--- Extracted records Enclosed Below ---
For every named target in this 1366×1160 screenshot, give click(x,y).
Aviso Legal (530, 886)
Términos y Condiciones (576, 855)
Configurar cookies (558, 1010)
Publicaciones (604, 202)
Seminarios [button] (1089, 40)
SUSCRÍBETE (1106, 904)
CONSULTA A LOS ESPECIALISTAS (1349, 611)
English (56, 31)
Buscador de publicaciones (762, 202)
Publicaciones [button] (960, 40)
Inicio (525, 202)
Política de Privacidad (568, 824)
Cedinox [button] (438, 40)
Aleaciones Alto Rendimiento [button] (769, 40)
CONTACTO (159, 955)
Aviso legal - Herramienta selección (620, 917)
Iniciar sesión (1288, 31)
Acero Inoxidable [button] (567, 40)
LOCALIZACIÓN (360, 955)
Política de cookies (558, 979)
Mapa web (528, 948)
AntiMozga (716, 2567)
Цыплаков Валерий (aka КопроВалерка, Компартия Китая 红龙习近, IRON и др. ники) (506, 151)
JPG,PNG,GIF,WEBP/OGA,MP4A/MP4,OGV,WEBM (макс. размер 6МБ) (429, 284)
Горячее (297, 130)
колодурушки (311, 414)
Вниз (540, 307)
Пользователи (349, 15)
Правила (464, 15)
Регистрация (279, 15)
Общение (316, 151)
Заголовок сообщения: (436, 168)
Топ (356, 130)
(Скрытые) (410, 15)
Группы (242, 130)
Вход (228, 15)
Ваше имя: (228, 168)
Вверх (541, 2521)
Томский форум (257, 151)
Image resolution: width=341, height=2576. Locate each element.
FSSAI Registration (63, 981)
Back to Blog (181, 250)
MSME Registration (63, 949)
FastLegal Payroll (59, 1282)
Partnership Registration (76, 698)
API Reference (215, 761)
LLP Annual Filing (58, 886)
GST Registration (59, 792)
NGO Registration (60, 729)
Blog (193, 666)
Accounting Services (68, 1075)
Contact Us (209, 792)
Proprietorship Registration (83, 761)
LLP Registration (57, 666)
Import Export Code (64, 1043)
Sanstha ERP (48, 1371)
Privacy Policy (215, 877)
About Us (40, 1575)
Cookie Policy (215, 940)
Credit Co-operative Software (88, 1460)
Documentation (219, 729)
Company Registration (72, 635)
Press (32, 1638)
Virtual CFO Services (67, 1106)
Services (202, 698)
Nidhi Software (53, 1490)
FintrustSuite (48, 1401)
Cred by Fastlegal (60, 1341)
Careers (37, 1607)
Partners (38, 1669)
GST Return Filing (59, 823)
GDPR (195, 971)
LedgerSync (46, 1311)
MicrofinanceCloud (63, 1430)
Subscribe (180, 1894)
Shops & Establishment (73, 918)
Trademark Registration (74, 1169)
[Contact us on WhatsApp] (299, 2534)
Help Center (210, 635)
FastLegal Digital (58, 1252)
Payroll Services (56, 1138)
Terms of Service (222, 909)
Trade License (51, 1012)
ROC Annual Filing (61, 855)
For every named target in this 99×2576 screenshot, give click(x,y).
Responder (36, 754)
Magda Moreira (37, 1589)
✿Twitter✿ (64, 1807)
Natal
--- End of Enclosed Extracted records ---
▶ _Task_
Write the material above out again, exactly as it reads.

▶ _Problem solution_
For every named target in this 1366×1160 screenshot, give click(x,y).
Aviso Legal (530, 886)
Términos y Condiciones (576, 855)
Configurar cookies (558, 1010)
Publicaciones (604, 202)
Seminarios [button] (1089, 40)
SUSCRÍBETE (1106, 904)
CONSULTA A LOS ESPECIALISTAS (1349, 611)
English (56, 31)
Buscador de publicaciones (762, 202)
Publicaciones [button] (960, 40)
Inicio (525, 202)
Política de Privacidad (568, 824)
Cedinox [button] (438, 40)
Aleaciones Alto Rendimiento [button] (769, 40)
CONTACTO (159, 955)
Aviso legal - Herramienta selección (620, 917)
Iniciar sesión (1288, 31)
Acero Inoxidable [button] (567, 40)
LOCALIZACIÓN (360, 955)
Política de cookies (558, 979)
Mapa web (528, 948)
AntiMozga (716, 2567)
Цыплаков Валерий (aka КопроВалерка, Компартия Китая 红龙习近, IRON и др. ники) (506, 151)
JPG,PNG,GIF,WEBP/OGA,MP4A/MP4,OGV,WEBM (макс. размер 6МБ) (429, 284)
Горячее (297, 130)
колодурушки (311, 414)
Вниз (540, 307)
Пользователи (349, 15)
Правила (464, 15)
Регистрация (279, 15)
Общение (316, 151)
Заголовок сообщения: (436, 168)
Топ (356, 130)
(Скрытые) (410, 15)
Группы (242, 130)
Вход (228, 15)
Ваше имя: (228, 168)
Вверх (541, 2521)
Томский форум (257, 151)
Image resolution: width=341, height=2576. Locate each element.
FSSAI Registration (63, 981)
Back to Blog (181, 250)
MSME Registration (63, 949)
FastLegal Payroll (59, 1282)
Partnership Registration (76, 698)
API Reference (215, 761)
LLP Annual Filing (58, 886)
GST Registration (59, 792)
NGO Registration (60, 729)
Blog (193, 666)
Accounting Services (68, 1075)
Contact Us (209, 792)
Proprietorship Registration (83, 761)
LLP Registration (57, 666)
Import Export Code (64, 1043)
Sanstha ERP (48, 1371)
Privacy Policy (215, 877)
About Us (40, 1575)
Cookie Policy (215, 940)
Credit Co-operative Software (88, 1460)
Documentation (219, 729)
Company Registration (72, 635)
Press (32, 1638)
Virtual CFO Services (67, 1106)
Services (202, 698)
Nidhi Software (53, 1490)
FintrustSuite (48, 1401)
Cred by Fastlegal (60, 1341)
Careers (37, 1607)
Partners (38, 1669)
GST Return Filing (59, 823)
GDPR (195, 971)
LedgerSync (46, 1311)
MicrofinanceCloud (63, 1430)
Subscribe (180, 1894)
Shops & Establishment (73, 918)
Trademark Registration (74, 1169)
[Contact us on WhatsApp] (299, 2534)
Help Center (210, 635)
FastLegal Digital (58, 1252)
Payroll Services (56, 1138)
Terms of Service (222, 909)
Trade License (51, 1012)
ROC Annual Filing (61, 855)
For every named target in this 99×2576 screenshot, give click(x,y).
Responder (36, 754)
Magda Moreira (37, 1589)
✿Twitter✿ (64, 1807)
Natal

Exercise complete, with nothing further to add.